**TEXTE À LIRE:**
Les chercheurs ont constaté que les cellules des vaisseaux sanguins des participants ayant été confrontés à des souvenirs induisant la colère étaient modifiées de telle sorte que la dilatation était altérée jusqu’à 40 minutes après l’activité. En d’autres termes, les vaisseaux sanguins ne pouvaient pas se détendre. De précédentes recherches ont établi un lien entre ce problème et le développement de l’athérosclérose, une maladie qui bouche les artères et qui peut augmenter le risque d’accident vasculaire cérébral et de maladie cardiaque.
Selon l’auteur principal de l’étude, Daichi Shimbo, professeur de médecine au centre médical Irving de l’université Columbia à New York :
Nous avons constaté que le fait d’évoquer un état de colère entraînait un dysfonctionnement des vaisseaux sanguins, bien que nous ne comprenions pas encore ce qui peut provoquer ces changements. L’étude des liens sous-jacents entre la colère et le dysfonctionnement des vaisseaux sanguins pourrait aider à identifier des cibles d’intervention efficaces pour les personnes présentant un risque accru d’événements cardiovasculaires.
Il est intéressant de noter que les chercheurs n’ont constaté aucun impact négatif sur le fonctionnement des vaisseaux sanguins chez les participants à l’étude qui ont entrepris des tâches induisant de l’anxiété ou de la tristesse. Cela ne veut pas dire que ces émotions n’ont pas d’impact négatif sur la santé cardiaque. L’année dernière, il a été constaté que le fait de suivre une psychothérapie pour la dépression pouvait réduire le risque de maladie cardiovasculaire – mais cette étude particulière n’a pas révélé de changement physique associé à ces émotions.
Les chercheurs précisent que l’étude pose quelques problèmes, notamment le fait que la cohorte était assez jeune et en bonne santé, et qu’il n’est donc pas certain que les résultats s’appliqueraient à un groupe plus âgé qui prendrait des médicaments pour des problèmes cardiaques. L’étude a également été réalisée dans le cadre relativement paisible d’un laboratoire, et il reste donc à voir comment nos vaisseaux sanguins réagissent dans des situations réelles qui, naturellement, seraient beaucoup plus difficiles à étudier. Néanmoins, l’équipe estime que ses conclusions sont très intéressantes.

**À FAIRE:**
1. Reprenez le texte sur la colère et les vaisseaux sanguins en commençant à "Les chercheurs précisent" et en terminant à "sont très intéressantes.", et remplacez "laboratoire" par "cabinet médical".
2. Poursuivez le texte sur la colère et les vaisseaux sanguins après sa dernière phrase.
Les lignes forment un contenu distinct, sans lien avec le texte sur la colère et les vaisseaux sanguins.

**DONNÉES FOURNIES:**
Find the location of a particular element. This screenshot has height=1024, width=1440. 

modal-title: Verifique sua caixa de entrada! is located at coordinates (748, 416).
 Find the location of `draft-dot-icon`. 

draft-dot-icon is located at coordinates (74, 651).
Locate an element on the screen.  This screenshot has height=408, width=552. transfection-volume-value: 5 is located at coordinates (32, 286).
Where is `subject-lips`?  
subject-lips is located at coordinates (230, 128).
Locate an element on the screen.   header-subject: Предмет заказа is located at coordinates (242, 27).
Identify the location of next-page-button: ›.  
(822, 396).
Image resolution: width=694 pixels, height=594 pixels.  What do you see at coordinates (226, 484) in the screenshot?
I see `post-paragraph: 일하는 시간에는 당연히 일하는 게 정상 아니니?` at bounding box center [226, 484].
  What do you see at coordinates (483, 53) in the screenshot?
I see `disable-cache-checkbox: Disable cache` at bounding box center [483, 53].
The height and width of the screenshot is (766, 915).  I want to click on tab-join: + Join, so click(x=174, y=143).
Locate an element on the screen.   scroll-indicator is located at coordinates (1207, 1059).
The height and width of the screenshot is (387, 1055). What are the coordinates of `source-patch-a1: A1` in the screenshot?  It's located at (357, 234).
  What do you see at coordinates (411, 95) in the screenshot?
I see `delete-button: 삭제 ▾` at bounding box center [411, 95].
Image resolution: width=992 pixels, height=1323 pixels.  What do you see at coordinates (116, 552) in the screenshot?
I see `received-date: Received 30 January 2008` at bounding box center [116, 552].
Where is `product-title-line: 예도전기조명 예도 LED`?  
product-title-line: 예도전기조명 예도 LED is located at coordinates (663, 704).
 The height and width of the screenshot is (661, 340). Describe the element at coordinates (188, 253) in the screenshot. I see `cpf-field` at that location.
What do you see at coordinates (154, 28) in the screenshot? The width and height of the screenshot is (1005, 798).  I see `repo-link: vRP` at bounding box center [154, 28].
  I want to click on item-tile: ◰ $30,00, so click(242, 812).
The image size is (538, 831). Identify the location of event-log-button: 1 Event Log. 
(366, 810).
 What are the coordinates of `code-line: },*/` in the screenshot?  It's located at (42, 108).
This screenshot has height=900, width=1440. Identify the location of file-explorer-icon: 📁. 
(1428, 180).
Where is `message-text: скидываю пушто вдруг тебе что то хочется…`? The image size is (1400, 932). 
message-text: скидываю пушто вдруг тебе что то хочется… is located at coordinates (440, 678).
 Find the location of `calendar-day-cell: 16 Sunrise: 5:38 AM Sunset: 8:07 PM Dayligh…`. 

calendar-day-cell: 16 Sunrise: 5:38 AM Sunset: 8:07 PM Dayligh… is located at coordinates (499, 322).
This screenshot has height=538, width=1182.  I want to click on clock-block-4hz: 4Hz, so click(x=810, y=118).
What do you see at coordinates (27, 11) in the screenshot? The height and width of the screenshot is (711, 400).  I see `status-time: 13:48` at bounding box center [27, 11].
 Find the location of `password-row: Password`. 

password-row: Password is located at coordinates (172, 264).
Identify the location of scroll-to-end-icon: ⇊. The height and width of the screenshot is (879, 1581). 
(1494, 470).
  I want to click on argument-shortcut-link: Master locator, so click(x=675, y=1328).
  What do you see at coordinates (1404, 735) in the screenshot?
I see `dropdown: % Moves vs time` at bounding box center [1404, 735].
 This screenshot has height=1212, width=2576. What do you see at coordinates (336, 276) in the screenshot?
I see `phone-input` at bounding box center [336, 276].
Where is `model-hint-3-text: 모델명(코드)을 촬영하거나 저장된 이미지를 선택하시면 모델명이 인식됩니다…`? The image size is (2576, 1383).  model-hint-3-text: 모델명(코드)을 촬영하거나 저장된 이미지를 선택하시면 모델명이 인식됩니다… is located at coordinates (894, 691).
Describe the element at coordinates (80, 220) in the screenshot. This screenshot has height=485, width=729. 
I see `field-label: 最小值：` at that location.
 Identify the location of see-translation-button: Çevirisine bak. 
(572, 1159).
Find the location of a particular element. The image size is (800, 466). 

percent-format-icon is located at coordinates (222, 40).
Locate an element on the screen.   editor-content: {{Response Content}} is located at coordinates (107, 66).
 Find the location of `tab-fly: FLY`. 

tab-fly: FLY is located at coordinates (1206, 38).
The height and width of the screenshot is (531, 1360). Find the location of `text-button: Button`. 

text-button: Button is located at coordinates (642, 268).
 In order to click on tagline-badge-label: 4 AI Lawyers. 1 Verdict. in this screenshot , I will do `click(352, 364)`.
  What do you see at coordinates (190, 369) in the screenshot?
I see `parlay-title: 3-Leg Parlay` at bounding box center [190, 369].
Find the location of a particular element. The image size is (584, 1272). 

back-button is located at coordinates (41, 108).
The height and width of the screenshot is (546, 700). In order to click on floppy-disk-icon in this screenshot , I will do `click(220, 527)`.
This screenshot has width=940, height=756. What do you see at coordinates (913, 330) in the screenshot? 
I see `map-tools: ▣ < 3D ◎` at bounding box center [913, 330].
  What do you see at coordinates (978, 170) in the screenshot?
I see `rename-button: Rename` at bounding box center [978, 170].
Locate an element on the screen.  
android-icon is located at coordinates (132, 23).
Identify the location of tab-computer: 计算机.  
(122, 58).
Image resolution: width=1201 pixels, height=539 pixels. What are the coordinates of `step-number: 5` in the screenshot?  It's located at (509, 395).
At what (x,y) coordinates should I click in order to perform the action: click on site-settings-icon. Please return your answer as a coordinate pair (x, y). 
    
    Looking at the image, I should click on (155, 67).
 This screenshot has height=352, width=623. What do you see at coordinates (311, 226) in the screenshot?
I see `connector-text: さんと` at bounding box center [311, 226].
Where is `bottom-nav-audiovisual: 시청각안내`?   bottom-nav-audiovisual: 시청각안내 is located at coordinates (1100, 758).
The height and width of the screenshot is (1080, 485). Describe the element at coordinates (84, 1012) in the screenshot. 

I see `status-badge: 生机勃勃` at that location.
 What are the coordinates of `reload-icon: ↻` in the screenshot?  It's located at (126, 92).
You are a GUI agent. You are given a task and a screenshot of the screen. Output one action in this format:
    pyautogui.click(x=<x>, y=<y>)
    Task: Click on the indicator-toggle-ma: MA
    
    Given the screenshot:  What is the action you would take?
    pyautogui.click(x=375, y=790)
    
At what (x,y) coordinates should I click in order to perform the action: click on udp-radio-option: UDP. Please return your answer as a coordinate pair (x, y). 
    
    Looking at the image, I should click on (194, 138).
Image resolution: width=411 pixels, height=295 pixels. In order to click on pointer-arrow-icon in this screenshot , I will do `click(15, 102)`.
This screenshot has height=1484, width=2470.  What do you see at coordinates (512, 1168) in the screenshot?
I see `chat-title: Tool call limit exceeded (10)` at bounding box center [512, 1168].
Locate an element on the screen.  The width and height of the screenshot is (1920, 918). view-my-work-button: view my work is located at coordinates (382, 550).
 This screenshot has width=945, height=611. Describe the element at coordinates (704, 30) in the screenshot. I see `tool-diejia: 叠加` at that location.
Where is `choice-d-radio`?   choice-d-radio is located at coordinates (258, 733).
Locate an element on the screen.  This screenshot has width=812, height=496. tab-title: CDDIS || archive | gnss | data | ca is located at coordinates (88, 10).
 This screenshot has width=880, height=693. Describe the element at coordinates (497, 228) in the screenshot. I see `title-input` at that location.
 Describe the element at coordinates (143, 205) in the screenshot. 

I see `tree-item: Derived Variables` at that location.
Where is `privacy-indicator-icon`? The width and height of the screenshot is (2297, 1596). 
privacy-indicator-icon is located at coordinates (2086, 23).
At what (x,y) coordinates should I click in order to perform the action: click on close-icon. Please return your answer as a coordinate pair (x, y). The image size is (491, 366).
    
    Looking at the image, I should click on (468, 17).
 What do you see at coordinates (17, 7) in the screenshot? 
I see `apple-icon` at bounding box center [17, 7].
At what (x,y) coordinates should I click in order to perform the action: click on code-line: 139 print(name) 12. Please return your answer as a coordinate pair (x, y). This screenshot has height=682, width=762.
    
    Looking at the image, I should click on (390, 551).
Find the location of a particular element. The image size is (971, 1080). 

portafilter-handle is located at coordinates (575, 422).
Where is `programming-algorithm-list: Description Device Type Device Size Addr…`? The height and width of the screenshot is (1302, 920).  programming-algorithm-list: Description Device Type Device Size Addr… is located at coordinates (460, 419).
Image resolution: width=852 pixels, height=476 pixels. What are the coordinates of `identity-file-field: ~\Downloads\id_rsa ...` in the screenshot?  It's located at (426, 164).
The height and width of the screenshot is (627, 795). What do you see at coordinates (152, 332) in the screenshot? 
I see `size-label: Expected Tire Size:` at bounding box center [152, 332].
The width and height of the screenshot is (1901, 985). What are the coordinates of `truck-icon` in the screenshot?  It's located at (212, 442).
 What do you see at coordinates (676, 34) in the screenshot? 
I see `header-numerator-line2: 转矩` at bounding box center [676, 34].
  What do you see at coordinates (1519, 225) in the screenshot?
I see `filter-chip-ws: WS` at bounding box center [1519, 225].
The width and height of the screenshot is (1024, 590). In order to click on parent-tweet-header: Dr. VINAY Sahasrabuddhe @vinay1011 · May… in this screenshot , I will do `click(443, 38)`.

**RÉPONSES:**
1.
Les chercheurs précisent que l’étude pose quelques problèmes, notamment le fait que la cohorte était assez jeune et en bonne santé, et qu’il n’est donc pas certain que les résultats s’appliqueraient à un groupe plus âgé qui prendrait des médicaments pour des problèmes cardiaques. L’étude a également été réalisée dans le cadre relativement paisible d’un cabinet médical, et il reste donc à voir comment nos vaisseaux sanguins réagissent dans des situations réelles qui, naturellement, seraient beaucoup plus difficiles à étudier. Néanmoins, l’équipe estime que ses conclusions sont très intéressantes.

2.
Selon Glenn Levine, professeur de médecine au Baylor College of Medicine, et chef de la section de cardiologie au Michael E. DeBakey VA Medical Center, tous deux à Houston, Etats-Unis :
Cette étude vient compléter les preuves de plus en plus nombreuses que le bien-être mental peut affecter la santé cardiovasculaire et que des états émotionnels aigus et intenses, tels que la colère ou le stress, peuvent entraîner des réactions cardiovasculaires. Cette étude montre de manière très éloquente comment la colère peut avoir un impact négatif sur la santé et la fonction de l’endothélium vasculaire, la paroi des vaisseaux sanguins et nous savons que l’endothélium vasculaire joue un rôle clé dans l’ischémie myocardique et les maladies cardiaques athérosclérotiques. Bien que tous les mécanismes de l’impact des états psychologiques et de la santé sur la santé cardiovasculaire n’aient pas encore été élucidés, cette étude nous rapproche clairement de la définition de ces mécanismes.
L’étude publiée dans le Journal of the American Heart Association : Translational Research of the Acute Effects of Negative Emotions on Vascular Endothelial Health: Findings From a Randomized Controlled Study et présentée sur le site de l’American Heart Association : Brief anger may impair blood vessel function.